5/25/2006 2:56:21 AM
I'm doing my part. I don't eat breakfast.
5/25/2006 7:16:12 AM
There are also a lot of dead animals in your breakfast too. Do you have any idea how many animals get run down by trucks every year?
5/25/2006 9:11:42 AM
this is from 2003, another article on oil and agriculture.problems with agriculture, total energy productivity of the plant, how our consumption increases, and how our efficiency is decreasing
5/26/2006 12:52:37 AM
Ted Nugent is all for it.
5/26/2006 12:54:26 AM
Even if it is true that mankind dominates the planet's "primary productivity" this author has excluded important information. As in countries, not all plants are of equal efficiency. The vast majority of the planet's biomass is rediculously inefficient, ranking in at a paltry 0.1% efficiency. Meanwhile, you see something completely different when it comes to the plants harvested by humans. For example, one of the most efficient plants on Earth is sugar-cane, meansuring in at a whopping 8% efficiency, 80 times the average. Meanwhile, our other crop plants still manage 1 to 2% efficiency, 10 to 20 times normal for plant's in nature. http://www.life.uiuc.edu/govindjee/whatisit.htmGet this, for every square foot occupied by sugar-cane field, just to match the human race would require 80 square feet of natural biomass. As such, even if we do consume 40% of the earth's "primary productivity" it is because natural plants do not care about productivity, they are too busy just surviving.
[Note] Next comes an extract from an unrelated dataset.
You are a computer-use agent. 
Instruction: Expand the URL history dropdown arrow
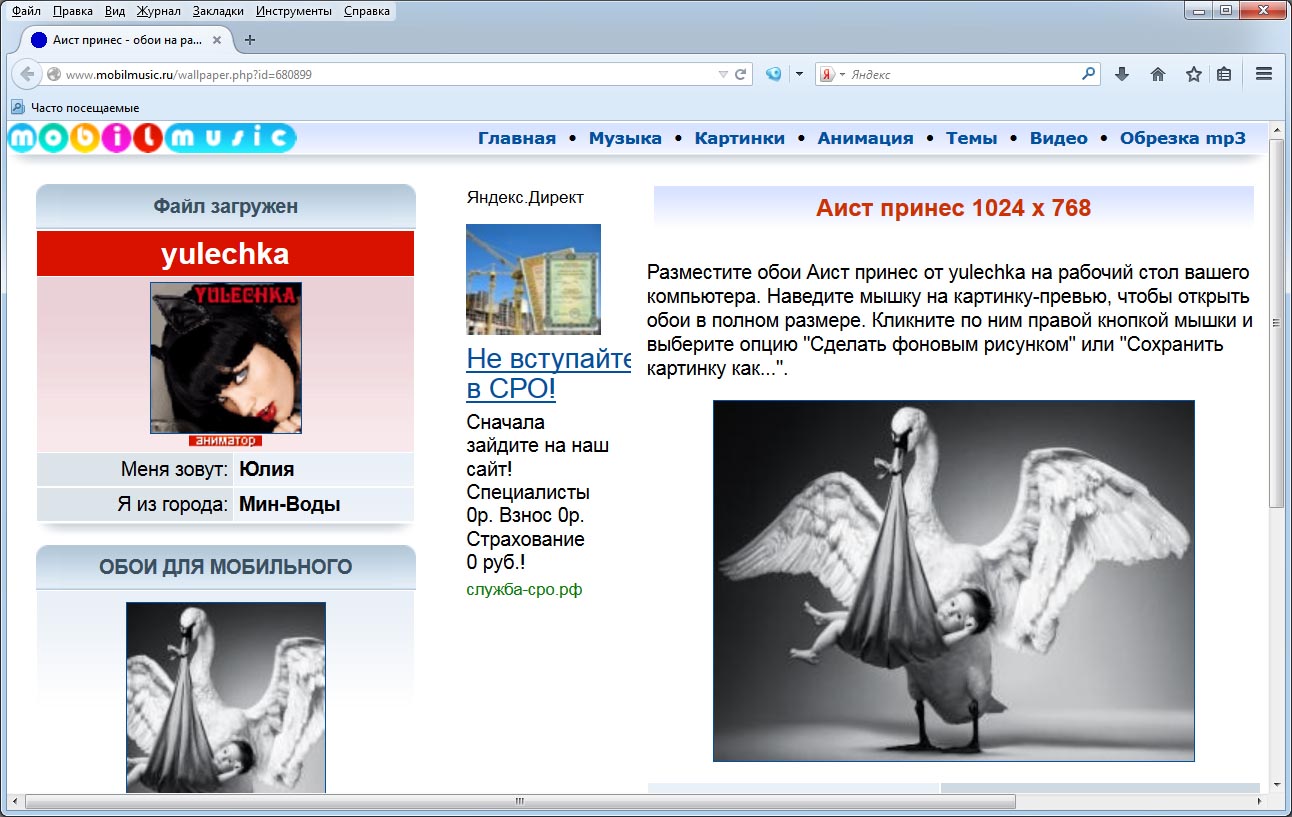(723, 74)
Meanwhile, human farmed plants don't need to worry about survival because humans will provide all the necessary protection, all these plants need to do to be selected by humans for survival is become more productive. Thus, land farmed by humans will tend to produce more "life budget" than land that is allowed to go natural. Thus, in a world occupied by some land that is farmed and other that is fallow it is only surprising to see how little of the "life budget" we humans are producing.[Edited on May 26, 2006 at 3:29 AM. Reason : lnk]
5/26/2006 3:29:04 AM
Oh wow, and here I thought that my breakfast just magically appeared out of nowhere into my kitchen.Sure that article goes into detail, but any idiot should realize to some degree what enegery is expended to get him/her those things. Whats next, a breakdown of energy spent bringing our clothes to us? I better hurry up and learn how to knit for myself.